Передо мной мелькнуло желтое лицо Георгия Димитрова в софийском мавзолее.
— Тем больше у нас причин уничтожить Дракулу, — проговорил я, чувствуя, как на лбу проступает холодный пот.
— Хотела бы я быть уверенной, — мрачно добавила Элен, — что, уничтожив его, мы так уж сильно изменим будущее. Вспомни Гитлера и Сталина. Что они творили со своими народами! Им не понадобилось пятисот лет на совершение своих преступлений.
— Понимаю, — сказал я. — Об этом я тоже думал. Элен кивнула.
— Ты знаешь, как ни странно, Сталин открыто восхищался Иваном Грозным. Вот тебе два вождя: каждый готов убивать и давить собственный народ — готов на все, лишь бы собрать силы. А кем восхищался Иван Грозный, угадаешь? Я почувствовал, как отхлынула от сердца кровь.
— Ты говорила, что в России много народных сказаний о Дракуле…
— Вот именно.
Я уставился на нее.
— Ты представляешь себе мир, в котором Сталин мог бы прожить пять столетий? — Она скребла пальцем подгнившую кору ствола. — А может быть, и вечно…
У меня сжались кулаки.
— Как ты думаешь, можно отыскать средневековое захоронение так, чтобы об этом никто не знал?
— Очень трудно, почти невозможно. Я уверена, что за нами постоянно следят.
В этот момент из-за поворота тропинки показался человек. Его внезапное появление так поразило меня, что я чуть не выбранился вслух. Но это был мужчина с простым лицом и в простой одежде, с охапкой хвороста на плечах, и он приветственно помахал нам рукой, проходя мимо. Я оглянулся на Элен.
— Вот видишь, — сказала она.
Выше по склону мы наткнулись на скальный уступ.
— Смотри, — сказала Элен, — давай посидим здесь минутку.
Прямо под нами круто уходила вниз лесистая долина, почти заполненная стенами и красными крышами монастырских зданий. Теперь мне было видно, как огромно монастырское подворье. Оно угловатой скорлупой окружало церковь, купола которой светились на ярком солнце. Посредине поднималась башня Хрелио.

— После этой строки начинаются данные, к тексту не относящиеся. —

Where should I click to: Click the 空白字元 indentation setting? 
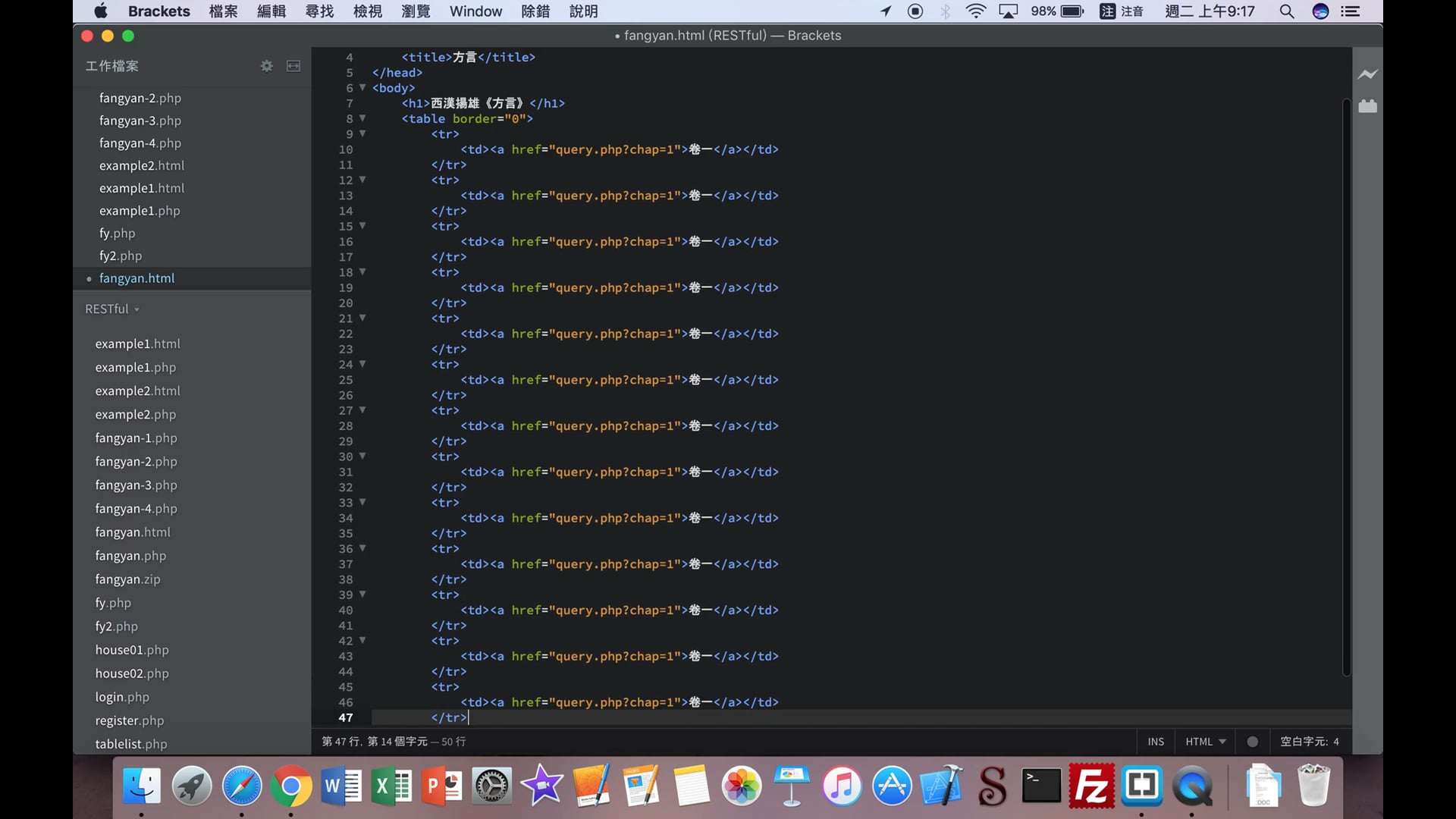point(1309,742)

— Отсюда видно, как неприступна эта обитель. Представь себе, как часто враги рассматривали ее отсюда.
— А иногда и пилигримы, — напомнила мне Элен. — Для них это была твердыня духа, а не военное укрепление.
Она откинулась назад, на упавший ствол, разгладила юбку. Сумочка валялась рядом с ней. Она сняла шляпку, закатала рукава блузки, чтобы было прохладнее. Легкая испарина выступила у нее на лбу и на щеках. Сейчас ее лицо было таким, какое я больше всего любил: задумчивое выражение, взгляд, обращенный одновременно в себя и вовне. Глаза широко распахнуты, губы крепко сжаты: почему-то этот рассеянный взгляд был мне дороже, чем обращенный прямо на меня. Она по-прежнему носила на шее шарфик, хотя отметина, оставленная библиотекарем, превратилась уже в простой синяк. Под шарфиком поблескивал крестик. От ее резкой красоты я ощутил боль — не просто физического желания, но чего-то подобного трепету перед ее завершенностью. К ней нельзя было прикоснуться: моя, она была потеряна для меня.